» **THE TASK**:
List every velocity symbol that the collision lecture passage below mentions by name.

So I have one mass of unit 1--
I will tell you what that is--
and I bang that into number 2.
And the masses that I have...
One mass is 241 plus or minus one gram, and the other mass that I have is 482 plus or minus one gram.
And I have two of these.
And in my first experiment I will use these two, so this is the ratio that you see, one to one.
I will give it a certain velocity, which I cannot tell you what that is.
It depends upon how happy I feel.
If I push hard, then the velocity will be high.
If I push softly, the velocity will be low.
But it is something.
And then we are going to get here v1 prime, and there is a prediction that this velocity will be zero.
Look all the way on the blackboard there.
You will see if the masses are the same and there is an elastic collision, this one will stand still and this one, v2 prime, will have a velocity v1.
So that's a prediction.

» **DATA SECTION**:

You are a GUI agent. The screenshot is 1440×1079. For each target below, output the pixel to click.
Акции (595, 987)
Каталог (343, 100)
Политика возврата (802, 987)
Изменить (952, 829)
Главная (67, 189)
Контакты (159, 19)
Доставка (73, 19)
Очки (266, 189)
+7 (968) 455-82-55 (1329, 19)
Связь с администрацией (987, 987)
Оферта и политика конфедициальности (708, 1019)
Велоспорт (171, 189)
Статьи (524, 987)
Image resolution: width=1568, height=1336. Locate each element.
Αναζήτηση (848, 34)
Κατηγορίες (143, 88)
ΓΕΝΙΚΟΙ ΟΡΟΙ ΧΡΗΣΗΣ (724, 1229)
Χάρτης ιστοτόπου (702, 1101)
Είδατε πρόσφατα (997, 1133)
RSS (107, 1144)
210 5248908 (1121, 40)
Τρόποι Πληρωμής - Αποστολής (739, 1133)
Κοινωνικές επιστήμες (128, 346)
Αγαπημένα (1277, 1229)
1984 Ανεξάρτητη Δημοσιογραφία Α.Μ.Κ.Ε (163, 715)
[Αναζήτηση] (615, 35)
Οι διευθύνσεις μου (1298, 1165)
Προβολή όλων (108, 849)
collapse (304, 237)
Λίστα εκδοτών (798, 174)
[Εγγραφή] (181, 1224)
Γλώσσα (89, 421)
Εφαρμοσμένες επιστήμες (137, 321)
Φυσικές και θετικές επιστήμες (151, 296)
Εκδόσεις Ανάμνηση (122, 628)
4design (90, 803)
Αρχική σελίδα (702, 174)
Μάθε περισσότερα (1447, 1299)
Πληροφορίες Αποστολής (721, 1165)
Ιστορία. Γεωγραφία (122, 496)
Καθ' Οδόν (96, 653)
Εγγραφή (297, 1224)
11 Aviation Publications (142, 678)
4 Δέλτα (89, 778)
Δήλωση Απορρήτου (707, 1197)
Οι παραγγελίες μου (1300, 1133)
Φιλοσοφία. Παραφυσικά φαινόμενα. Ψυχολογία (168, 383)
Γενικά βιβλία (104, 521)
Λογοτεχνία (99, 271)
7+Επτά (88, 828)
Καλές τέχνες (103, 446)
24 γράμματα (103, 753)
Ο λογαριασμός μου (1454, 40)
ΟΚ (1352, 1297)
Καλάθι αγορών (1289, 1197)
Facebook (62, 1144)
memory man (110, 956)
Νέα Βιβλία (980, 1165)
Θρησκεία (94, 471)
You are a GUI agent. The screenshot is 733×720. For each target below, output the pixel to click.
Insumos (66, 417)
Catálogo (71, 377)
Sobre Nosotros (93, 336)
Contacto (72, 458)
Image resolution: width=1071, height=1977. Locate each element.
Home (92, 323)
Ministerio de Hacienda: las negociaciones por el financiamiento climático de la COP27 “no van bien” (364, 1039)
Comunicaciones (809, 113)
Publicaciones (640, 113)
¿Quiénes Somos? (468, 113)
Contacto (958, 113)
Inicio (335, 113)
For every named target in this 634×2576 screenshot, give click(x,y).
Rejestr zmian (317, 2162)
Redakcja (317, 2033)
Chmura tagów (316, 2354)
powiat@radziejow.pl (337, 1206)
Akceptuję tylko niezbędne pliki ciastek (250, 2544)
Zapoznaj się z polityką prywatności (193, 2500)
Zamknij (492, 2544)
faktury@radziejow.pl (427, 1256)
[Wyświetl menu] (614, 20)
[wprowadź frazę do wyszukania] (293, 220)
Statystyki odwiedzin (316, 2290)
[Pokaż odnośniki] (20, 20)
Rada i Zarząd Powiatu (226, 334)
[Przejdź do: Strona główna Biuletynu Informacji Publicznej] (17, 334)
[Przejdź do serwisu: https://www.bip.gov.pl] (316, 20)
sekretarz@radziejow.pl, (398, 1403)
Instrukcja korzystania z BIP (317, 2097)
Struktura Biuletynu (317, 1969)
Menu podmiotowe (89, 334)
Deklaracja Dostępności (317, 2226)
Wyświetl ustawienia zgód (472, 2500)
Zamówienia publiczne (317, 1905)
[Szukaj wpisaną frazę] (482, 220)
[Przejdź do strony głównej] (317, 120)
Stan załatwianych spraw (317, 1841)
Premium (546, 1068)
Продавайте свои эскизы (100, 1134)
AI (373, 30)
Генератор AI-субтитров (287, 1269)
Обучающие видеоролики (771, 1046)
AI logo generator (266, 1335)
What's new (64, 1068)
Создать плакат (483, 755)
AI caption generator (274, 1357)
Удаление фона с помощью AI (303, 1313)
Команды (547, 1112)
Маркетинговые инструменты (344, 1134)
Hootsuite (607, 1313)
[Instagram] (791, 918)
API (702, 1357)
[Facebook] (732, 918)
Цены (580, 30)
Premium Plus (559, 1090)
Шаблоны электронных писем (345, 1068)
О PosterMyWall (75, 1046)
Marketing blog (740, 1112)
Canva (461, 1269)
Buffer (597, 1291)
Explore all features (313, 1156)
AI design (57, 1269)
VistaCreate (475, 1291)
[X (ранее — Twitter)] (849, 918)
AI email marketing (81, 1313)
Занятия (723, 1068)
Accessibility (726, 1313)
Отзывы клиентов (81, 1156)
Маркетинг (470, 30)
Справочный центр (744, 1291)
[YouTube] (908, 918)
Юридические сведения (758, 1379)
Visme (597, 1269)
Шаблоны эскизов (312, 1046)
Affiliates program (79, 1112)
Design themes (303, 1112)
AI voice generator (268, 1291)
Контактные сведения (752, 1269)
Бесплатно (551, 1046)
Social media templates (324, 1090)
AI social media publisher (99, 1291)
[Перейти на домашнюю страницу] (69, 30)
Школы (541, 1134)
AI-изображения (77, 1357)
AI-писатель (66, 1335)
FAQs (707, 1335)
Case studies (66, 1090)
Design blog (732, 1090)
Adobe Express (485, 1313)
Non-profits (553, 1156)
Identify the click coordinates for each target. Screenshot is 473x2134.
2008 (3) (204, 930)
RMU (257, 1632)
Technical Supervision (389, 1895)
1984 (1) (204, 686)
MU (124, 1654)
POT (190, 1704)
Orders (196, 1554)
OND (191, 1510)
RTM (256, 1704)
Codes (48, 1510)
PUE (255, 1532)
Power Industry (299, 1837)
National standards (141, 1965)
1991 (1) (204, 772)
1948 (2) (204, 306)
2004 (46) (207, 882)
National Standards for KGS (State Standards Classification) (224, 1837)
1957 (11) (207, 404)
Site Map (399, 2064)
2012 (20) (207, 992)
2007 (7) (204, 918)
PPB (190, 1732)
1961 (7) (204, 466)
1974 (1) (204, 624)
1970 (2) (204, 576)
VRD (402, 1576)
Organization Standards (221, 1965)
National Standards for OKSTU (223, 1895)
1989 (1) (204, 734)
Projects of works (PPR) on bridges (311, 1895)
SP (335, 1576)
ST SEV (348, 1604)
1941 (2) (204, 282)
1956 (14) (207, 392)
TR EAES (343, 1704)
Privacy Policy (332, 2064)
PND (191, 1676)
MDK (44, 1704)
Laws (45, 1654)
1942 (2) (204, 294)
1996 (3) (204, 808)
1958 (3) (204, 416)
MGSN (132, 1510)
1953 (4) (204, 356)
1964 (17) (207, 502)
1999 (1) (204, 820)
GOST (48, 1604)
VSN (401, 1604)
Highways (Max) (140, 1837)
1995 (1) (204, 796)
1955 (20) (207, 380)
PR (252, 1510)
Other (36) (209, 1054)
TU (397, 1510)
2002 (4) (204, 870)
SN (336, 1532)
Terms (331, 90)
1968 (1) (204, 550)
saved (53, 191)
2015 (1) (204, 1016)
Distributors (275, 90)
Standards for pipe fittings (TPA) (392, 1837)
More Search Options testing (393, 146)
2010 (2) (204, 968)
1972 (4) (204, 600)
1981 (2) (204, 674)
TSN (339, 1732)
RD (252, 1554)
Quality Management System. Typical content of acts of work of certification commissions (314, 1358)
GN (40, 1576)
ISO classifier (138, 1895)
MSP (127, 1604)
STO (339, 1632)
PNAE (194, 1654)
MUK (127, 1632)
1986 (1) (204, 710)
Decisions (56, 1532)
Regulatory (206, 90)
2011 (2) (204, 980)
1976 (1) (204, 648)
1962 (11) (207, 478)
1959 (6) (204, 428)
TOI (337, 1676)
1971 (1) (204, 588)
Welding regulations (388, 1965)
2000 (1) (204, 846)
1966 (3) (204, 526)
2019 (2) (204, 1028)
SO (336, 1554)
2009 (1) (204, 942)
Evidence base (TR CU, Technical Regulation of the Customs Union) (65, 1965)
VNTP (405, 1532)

» **WRITTEN RESPONSE**:
v1 prime, v2 prime, v1